The Court of Claims then elected to follow the decision of this Court in Cecil A. Donaldson, supra, as “soundly reasoned and correctly decided.” While the Court of Claims did not overrule Brummitt, we believe that case is thus of considerably weakened authority, and as we also find its facts to be distinguishable from those at bar, we adhere to our conclusion herein and to the approach taken in the Donaldson and Morse cases.8

Decisions will be entered for the respondent.

This entity was also known as the usafe Child Guidance Clinic, usafe Psychological Evaluation Center, and usafe Psychological Evaluation Clinic. To avoid confusion, this entity will be referred to in this opinion as the Center.

In a letter to the Air Force Deputy Chief of Staff, Personnel, announcing his authorization to establish the Center, General Disosway stated:

“I request that you pass my request on to the Aid Society for a commitment for $160,800 to pay the salaries of the six persons we believe we need for the next three years to do this job. I am inclosing a more detailed plan and explanation of our proposal.

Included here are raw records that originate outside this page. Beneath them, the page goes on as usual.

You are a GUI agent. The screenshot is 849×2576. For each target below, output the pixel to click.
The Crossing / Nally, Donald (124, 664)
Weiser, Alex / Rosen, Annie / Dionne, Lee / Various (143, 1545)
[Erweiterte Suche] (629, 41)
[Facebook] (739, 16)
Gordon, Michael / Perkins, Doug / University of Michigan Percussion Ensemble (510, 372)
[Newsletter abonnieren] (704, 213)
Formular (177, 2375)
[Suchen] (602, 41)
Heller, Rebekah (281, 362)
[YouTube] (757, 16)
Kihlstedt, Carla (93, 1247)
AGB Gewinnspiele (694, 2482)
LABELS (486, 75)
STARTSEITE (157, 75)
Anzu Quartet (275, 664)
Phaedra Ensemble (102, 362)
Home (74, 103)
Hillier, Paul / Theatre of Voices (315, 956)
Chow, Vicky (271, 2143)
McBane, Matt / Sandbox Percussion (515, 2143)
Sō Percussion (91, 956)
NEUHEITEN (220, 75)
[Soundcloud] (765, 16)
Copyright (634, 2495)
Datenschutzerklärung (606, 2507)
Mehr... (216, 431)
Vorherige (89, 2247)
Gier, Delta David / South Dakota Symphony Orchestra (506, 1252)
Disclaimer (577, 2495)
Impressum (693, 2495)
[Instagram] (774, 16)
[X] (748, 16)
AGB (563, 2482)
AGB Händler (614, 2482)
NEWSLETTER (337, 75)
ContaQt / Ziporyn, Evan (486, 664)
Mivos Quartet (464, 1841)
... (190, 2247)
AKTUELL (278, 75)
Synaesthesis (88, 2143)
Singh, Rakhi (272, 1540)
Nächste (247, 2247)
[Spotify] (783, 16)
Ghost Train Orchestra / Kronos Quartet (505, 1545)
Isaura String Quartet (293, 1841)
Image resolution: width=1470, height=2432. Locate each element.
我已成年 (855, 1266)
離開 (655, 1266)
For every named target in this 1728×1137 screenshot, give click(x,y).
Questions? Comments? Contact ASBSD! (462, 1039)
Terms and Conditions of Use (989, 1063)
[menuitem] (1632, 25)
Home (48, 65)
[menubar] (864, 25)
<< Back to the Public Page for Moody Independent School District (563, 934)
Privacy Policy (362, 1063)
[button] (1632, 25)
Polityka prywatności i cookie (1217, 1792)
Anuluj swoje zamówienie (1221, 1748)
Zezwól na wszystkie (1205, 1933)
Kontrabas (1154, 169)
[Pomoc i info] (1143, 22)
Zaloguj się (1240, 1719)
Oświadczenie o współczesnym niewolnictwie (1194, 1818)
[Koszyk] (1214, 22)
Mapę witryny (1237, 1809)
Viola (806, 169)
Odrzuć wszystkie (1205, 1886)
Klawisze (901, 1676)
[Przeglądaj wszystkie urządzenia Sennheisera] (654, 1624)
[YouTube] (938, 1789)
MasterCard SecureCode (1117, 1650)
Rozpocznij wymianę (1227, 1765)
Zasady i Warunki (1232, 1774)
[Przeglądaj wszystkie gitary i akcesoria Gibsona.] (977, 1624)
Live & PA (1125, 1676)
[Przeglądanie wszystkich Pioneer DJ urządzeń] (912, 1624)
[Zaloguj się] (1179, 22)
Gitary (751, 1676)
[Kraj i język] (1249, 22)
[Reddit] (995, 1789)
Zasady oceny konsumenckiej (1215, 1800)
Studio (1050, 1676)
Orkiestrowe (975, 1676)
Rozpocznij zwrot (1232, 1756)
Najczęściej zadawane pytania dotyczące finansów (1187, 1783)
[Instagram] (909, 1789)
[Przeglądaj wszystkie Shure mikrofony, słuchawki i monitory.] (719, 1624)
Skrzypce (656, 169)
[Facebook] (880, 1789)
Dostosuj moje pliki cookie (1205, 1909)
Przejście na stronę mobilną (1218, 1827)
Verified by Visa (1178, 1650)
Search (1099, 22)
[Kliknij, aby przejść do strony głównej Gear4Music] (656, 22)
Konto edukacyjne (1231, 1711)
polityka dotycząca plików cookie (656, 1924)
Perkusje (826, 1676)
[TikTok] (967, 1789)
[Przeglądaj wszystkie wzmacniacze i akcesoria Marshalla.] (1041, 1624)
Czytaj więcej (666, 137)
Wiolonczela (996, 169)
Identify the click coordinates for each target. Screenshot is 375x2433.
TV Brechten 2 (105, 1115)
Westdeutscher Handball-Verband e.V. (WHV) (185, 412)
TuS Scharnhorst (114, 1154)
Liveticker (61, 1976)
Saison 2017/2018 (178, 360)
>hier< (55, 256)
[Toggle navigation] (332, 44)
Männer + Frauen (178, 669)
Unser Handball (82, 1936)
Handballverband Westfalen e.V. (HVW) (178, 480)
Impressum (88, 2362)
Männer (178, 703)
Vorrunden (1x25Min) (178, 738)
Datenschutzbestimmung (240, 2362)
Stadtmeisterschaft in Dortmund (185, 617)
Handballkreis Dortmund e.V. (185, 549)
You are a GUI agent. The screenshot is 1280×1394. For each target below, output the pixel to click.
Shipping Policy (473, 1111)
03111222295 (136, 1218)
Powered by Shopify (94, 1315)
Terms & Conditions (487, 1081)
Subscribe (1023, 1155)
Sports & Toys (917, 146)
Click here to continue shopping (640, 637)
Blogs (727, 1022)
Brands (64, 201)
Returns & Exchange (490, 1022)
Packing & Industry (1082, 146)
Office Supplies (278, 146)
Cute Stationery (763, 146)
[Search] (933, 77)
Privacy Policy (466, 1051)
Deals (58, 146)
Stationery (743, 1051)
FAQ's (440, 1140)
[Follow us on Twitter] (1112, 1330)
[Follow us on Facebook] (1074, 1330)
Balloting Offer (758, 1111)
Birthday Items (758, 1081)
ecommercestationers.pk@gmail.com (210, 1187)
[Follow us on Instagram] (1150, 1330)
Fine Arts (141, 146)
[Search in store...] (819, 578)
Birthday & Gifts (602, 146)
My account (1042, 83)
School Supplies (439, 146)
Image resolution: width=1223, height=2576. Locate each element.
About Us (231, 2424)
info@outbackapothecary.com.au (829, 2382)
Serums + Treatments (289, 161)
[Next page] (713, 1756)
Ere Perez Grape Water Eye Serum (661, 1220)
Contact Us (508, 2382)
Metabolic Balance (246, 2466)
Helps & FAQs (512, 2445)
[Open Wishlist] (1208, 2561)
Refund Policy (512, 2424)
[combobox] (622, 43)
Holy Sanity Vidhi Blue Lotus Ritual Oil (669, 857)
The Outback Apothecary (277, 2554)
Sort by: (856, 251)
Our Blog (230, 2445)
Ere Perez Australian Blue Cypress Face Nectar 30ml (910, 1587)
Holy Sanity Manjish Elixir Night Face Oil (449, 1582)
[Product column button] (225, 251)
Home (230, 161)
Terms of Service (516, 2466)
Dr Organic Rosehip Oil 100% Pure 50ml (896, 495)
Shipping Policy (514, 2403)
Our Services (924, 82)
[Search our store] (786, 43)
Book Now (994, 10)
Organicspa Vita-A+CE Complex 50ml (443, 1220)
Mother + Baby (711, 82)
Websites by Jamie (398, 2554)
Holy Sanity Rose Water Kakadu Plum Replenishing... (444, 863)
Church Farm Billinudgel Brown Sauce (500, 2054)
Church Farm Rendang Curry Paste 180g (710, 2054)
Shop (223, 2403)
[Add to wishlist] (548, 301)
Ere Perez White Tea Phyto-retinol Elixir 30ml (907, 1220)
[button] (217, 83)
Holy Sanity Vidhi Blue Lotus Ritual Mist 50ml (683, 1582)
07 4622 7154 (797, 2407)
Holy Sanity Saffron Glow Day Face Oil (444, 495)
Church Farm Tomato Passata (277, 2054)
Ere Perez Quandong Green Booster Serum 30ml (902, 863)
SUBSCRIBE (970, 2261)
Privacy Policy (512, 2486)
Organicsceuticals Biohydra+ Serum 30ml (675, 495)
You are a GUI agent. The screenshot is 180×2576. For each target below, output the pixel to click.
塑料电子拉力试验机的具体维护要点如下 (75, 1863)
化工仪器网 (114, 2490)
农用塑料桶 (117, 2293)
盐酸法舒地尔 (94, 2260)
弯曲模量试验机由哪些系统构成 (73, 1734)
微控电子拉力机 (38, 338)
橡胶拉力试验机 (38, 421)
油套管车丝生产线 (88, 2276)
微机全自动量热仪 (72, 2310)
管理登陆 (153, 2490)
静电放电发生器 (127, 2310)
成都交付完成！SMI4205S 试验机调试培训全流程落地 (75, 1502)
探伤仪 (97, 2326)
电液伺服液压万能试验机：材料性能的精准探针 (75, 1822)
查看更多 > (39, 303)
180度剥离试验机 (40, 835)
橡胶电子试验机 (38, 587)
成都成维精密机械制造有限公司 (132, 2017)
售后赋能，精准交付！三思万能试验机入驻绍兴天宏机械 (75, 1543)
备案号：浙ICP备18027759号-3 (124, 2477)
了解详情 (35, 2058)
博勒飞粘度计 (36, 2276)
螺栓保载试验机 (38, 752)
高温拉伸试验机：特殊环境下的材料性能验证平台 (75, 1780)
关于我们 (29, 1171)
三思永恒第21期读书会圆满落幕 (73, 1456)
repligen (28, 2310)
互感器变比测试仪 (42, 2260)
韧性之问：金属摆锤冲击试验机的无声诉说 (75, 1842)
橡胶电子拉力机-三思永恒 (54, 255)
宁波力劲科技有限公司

During the last three years the personnel of usafe have contributed over $200,000 to the Air Force Aid Society. I am convinced they will give substantially more during the next three years if I can tell them of Aid Society support of our Center. Allocation of some of this money back to us, as I have requested, will allow our people in Europe to know that the Aid Society is insuring that all of our children regardless of location receive proper care and treatment.”

All section references are to the Internal Revenue Code of 1954, as amended, unless otherwise stated.

SEC. 911. EARNED INCOME FROM SOURCES WITHOUT THE UNITED STATES.

(a) General Rule. — The following items shall not be included in gross income and shall be exempt from taxation under this subtitle:

* * *

(2) Presence in foreign country for 17 months — In the case of an individual citizen of the United States who during any period of 18 consecutive months is present in a foreign country or countries during at least 510 full days in such period, amounts received from sources without the United States (except amounts paid by the United States or any agency thereof) which constitute earned income attributable to services performed during such 18-month period. The amount excluded under this paragraph for any taxable year shall be computed by applying the special rules contained in subsection (c).

AFAS, though a civilian corporation formed under the laws of the District of Columbia, is, and was in the year at bar, the official emergency relief organization of the Air Force. Four of the 15 AFAS trustees are ex officio Air Force personnel, including the Secretary of the Air Force, the Air Force Chief of Staff, the Air Force Deputy Chief of Staff (Personnel), and the Comptroller of the Air Force. Two other trustees were also ex officio: the wife of the Chief of Staff and the Director of the Air Force Aid Society. The afas director was at all times pertinent here, a retired Air Force general. Administration of afas activities at Air Force installations is performed by Air Force officers and enlisted men assigned that duty by their installation commanders, afas funds are derived in part from an annual fund-raising campaign conducted by the Air Force on its own installations and administered by Air Force officers. Moreover, it is clear that the initial request by the Air Force commanding general in Europe, for $160,800 in afas funds to start the Center, was regarded in large measure by him as a quid pro quo for money raised in the annual campaigns by Air Force personnel in Europe.

Although we note that, as per n. 4 supra, Air Force influence and control over AFAS funds, operations, and goals appear to have been substantial.

The meaning of these terms is discussed in our findings of fact.

Compare, however, Chester D. Taylor, Jr., T.C. Memo. 1971-53.

See Donald R. Dykes, T.C. Memo. 1971-266.